→ REQUIRED WORK
Put every line of the listing into a JSON array of strings, one string per line, and leave out blank lines.
### RECORDS FOR THIS EXERCISE
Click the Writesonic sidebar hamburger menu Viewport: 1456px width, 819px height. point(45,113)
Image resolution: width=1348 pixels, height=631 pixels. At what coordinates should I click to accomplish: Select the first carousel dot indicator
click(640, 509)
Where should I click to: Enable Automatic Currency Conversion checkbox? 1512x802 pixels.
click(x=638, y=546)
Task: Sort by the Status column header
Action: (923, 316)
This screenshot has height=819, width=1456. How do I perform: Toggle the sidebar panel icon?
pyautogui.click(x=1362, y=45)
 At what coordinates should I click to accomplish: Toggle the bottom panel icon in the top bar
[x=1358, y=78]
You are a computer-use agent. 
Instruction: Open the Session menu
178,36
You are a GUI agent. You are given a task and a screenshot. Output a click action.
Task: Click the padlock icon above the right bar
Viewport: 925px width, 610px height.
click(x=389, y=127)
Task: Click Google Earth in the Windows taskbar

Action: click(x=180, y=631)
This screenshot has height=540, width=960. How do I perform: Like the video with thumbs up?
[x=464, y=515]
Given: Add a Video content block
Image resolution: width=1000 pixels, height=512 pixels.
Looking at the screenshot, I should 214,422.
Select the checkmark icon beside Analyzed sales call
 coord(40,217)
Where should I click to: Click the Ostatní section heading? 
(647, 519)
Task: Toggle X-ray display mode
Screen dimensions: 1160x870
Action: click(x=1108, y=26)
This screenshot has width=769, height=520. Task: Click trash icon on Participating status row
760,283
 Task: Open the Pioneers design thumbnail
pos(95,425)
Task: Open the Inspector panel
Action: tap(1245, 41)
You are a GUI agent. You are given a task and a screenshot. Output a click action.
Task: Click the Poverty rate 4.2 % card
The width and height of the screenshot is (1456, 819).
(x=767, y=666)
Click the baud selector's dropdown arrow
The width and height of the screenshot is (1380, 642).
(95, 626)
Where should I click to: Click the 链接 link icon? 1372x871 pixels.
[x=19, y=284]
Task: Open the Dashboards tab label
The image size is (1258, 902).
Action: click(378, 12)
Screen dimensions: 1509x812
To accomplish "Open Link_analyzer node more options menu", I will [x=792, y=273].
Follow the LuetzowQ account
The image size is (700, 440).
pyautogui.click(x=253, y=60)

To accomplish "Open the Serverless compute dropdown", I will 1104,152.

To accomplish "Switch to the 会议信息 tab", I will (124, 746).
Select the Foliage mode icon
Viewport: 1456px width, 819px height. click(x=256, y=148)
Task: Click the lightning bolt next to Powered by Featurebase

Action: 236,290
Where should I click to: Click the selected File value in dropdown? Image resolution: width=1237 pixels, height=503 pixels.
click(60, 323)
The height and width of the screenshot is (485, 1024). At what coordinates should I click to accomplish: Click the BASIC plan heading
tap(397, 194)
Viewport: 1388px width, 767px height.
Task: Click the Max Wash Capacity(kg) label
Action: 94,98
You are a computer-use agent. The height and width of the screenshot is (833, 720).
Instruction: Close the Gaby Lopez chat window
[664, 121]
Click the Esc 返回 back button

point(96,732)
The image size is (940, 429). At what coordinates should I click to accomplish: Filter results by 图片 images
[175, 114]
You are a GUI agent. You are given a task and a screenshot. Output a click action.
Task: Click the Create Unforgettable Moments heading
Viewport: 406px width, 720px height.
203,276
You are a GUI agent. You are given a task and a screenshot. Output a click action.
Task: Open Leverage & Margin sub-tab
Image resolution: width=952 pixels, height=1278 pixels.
######
→ SOLUTION TO THIS EXERCISE
[
  "Click the Writesonic sidebar hamburger menu Viewport: 1456px width, 819px height. point(45,113)",
  "Image resolution: width=1348 pixels, height=631 pixels. At what coordinates should I click to accomplish: Select the first carousel dot indicator",
  "click(640, 509)",
  "Where should I click to: Enable Automatic Currency Conversion checkbox? 1512x802 pixels.",
  "click(x=638, y=546)",
  "Task: Sort by the Status column header",
  "Action: (923, 316)",
  "This screenshot has height=819, width=1456. How do I perform: Toggle the sidebar panel icon?",
  "pyautogui.click(x=1362, y=45)",
  " At what coordinates should I click to accomplish: Toggle the bottom panel icon in the top bar",
  "[x=1358, y=78]",
  "You are a computer-use agent. ",
  "Instruction: Open the Session menu",
  "178,36",
  "You are a GUI agent. You are given a task and a screenshot. Output a click action.",
  "Task: Click the padlock icon above the right bar",
  "Viewport: 925px width, 610px height.",
  "click(x=389, y=127)",
  "Task: Click Google Earth in the Windows taskbar",
  "Action: click(x=180, y=631)",
  "This screenshot has height=540, width=960. How do I perform: Like the video with thumbs up?",
  "[x=464, y=515]",
  "Given: Add a Video content block",
  "Image resolution: width=1000 pixels, height=512 pixels.",
  "Looking at the screenshot, I should 214,422.",
  "Select the checkmark icon beside Analyzed sales call",
  " coord(40,217)",
  "Where should I click to: Click the Ostatní section heading? ",
  "(647, 519)",
  "Task: Toggle X-ray display mode",
  "Screen dimensions: 1160x870",
  "Action: click(x=1108, y=26)",
  "This screenshot has width=769, height=520. Task: Click trash icon on Participating status row",
  "760,283",
  " Task: Open the Pioneers design thumbnail",
  "pos(95,425)",
  "Task: Open the Inspector panel",
  "Action: tap(1245, 41)",
  "You are a GUI agent. You are given a task and a screenshot. Output a click action.",
  "Task: Click the Poverty rate 4.2 % card",
  "The width and height of the screenshot is (1456, 819).",
  "(x=767, y=666)",
  "Click the baud selector's dropdown arrow",
  "The width and height of the screenshot is (1380, 642).",
  "(95, 626)",
  "Where should I click to: Click the 链接 link icon? 1372x871 pixels.",
  "[x=19, y=284]",
  "Task: Open the Dashboards tab label",
  "The image size is (1258, 902).",
  "Action: click(378, 12)",
  "Screen dimensions: 1509x812",
  "To accomplish \"Open Link_analyzer node more options menu\", I will [x=792, y=273].",
  "Follow the LuetzowQ account",
  "The image size is (700, 440).",
  "pyautogui.click(x=253, y=60)",
  "To accomplish \"Open the Serverless compute dropdown\", I will 1104,152.",
  "To accomplish \"Switch to the 会议信息 tab\", I will (124, 746).",
  "Select the Foliage mode icon",
  "Viewport: 1456px width, 819px height. click(x=256, y=148)",
  "Task: Click the lightning bolt next to Powered by Featurebase",
  "Action: 236,290",
  "Where should I click to: Click the selected File value in dropdown? Image resolution: width=1237 pixels, height=503 pixels.",
  "click(60, 323)",
  "The height and width of the screenshot is (485, 1024). At what coordinates should I click to accomplish: Click the BASIC plan heading",
  "tap(397, 194)",
  "Viewport: 1388px width, 767px height.",
  "Task: Click the Max Wash Capacity(kg) label",
  "Action: 94,98",
  "You are a computer-use agent. The height and width of the screenshot is (833, 720).",
  "Instruction: Close the Gaby Lopez chat window",
  "[664, 121]",
  "Click the Esc 返回 back button",
  "point(96,732)",
  "The image size is (940, 429). At what coordinates should I click to accomplish: Filter results by 图片 images",
  "[175, 114]",
  "You are a GUI agent. You are given a task and a screenshot. Output a click action.",
  "Task: Click the Create Unforgettable Moments heading",
  "Viewport: 406px width, 720px height.",
  "203,276",
  "You are a GUI agent. You are given a task and a screenshot. Output a click action.",
  "Task: Open Leverage & Margin sub-tab",
  "Image resolution: width=952 pixels, height=1278 pixels."
]